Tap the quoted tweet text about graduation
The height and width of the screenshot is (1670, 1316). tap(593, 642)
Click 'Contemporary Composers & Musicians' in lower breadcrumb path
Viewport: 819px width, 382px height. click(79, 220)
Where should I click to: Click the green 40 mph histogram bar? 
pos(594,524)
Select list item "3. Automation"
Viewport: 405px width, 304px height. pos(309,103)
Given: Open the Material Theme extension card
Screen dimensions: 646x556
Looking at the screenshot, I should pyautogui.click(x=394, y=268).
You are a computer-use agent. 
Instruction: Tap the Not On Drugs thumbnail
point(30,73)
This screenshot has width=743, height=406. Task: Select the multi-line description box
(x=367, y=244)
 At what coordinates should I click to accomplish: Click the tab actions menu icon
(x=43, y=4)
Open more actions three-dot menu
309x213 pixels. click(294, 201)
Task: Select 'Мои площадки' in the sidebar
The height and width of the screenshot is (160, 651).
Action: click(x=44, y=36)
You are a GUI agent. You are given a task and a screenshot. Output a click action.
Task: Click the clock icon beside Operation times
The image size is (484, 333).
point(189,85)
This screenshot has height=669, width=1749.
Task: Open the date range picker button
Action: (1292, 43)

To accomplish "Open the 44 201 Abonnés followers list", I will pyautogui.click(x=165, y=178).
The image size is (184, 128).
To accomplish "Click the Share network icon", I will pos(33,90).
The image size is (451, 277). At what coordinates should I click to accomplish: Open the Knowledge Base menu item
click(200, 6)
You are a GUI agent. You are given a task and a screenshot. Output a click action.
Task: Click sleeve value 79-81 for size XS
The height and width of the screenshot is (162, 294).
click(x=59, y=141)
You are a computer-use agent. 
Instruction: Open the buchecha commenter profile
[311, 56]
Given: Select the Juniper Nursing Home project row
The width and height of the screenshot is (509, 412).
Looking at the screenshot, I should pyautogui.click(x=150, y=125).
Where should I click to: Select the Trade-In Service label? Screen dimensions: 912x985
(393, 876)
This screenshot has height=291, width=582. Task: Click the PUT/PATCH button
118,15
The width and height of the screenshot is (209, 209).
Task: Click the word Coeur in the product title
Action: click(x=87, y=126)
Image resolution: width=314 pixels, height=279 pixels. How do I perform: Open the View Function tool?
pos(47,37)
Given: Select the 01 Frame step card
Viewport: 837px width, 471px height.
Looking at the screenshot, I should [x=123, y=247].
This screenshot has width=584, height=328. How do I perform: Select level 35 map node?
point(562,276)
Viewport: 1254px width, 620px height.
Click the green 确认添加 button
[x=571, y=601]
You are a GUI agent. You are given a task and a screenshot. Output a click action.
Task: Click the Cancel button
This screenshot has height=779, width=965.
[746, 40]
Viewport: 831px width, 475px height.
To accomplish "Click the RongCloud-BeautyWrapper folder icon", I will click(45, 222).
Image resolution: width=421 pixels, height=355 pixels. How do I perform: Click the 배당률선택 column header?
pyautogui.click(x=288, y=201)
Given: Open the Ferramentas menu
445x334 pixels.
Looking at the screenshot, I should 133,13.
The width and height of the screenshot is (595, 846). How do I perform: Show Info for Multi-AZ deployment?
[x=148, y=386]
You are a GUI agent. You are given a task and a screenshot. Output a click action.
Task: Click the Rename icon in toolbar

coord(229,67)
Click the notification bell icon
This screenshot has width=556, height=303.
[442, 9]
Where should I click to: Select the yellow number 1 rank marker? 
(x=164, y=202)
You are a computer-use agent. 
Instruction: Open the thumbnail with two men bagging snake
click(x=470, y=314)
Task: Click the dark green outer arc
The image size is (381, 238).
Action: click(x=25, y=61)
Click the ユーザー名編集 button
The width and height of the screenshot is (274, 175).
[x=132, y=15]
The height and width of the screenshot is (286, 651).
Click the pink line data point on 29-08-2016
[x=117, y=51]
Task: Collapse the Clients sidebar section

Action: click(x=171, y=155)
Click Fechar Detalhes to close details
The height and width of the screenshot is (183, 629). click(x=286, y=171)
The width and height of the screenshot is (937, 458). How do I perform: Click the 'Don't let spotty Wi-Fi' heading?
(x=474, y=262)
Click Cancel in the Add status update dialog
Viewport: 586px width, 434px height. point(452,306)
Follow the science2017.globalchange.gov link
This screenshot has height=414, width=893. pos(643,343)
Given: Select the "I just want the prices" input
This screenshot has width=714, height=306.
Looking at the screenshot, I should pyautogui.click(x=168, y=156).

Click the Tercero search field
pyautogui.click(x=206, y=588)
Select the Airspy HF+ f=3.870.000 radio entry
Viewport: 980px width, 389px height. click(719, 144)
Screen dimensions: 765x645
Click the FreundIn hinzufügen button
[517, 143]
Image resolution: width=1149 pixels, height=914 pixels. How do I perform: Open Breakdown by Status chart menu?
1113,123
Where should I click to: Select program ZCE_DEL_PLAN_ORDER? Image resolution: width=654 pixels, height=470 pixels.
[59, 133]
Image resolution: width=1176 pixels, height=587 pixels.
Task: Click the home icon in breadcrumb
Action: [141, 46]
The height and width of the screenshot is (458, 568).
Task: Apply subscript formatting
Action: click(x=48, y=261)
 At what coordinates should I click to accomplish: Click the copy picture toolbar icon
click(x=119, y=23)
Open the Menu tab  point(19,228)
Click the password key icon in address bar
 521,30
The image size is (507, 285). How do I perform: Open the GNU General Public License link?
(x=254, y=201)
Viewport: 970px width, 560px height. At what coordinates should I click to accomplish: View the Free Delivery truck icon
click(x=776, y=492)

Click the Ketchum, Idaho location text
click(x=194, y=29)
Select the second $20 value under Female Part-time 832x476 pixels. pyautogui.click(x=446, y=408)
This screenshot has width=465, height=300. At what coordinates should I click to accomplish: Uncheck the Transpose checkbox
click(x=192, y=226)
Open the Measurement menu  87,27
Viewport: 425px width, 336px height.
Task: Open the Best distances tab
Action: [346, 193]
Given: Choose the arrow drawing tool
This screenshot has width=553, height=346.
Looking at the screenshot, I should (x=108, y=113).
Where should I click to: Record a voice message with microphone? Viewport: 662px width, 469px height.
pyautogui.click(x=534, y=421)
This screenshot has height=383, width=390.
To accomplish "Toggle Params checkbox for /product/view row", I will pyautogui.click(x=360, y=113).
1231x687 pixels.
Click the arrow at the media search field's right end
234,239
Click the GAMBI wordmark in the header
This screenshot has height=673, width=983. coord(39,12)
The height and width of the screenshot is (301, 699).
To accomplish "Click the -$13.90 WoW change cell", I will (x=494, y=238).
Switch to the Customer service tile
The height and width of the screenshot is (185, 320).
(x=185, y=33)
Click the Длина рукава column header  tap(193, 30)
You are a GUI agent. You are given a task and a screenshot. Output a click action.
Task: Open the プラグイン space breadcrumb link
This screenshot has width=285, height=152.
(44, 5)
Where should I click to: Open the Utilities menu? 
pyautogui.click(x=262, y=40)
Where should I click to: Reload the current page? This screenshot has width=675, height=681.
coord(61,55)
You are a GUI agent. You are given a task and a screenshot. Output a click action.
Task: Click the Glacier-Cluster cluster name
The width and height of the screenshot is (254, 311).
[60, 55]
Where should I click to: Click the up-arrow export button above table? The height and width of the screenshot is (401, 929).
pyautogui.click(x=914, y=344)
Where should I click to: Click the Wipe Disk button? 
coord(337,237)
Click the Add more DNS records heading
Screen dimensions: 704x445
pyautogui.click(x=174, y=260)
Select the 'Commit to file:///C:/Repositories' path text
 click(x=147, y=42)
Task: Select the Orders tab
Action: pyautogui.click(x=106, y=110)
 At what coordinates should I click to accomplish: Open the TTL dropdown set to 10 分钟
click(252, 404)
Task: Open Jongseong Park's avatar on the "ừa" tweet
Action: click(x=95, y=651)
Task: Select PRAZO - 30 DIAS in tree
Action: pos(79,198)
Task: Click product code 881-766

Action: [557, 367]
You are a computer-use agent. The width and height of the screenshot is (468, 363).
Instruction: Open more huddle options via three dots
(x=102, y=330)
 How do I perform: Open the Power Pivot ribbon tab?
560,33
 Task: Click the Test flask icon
§ §
With the first line being the one containing "Given: Select the 01 Frame step card" and the last line the one containing "Viewport: 1254px width, 620px height.", transcribe exactly the lines above that fall in that range.

Given: Select the 01 Frame step card
Viewport: 837px width, 471px height.
Looking at the screenshot, I should [x=123, y=247].
This screenshot has width=584, height=328. How do I perform: Select level 35 map node?
point(562,276)
Viewport: 1254px width, 620px height.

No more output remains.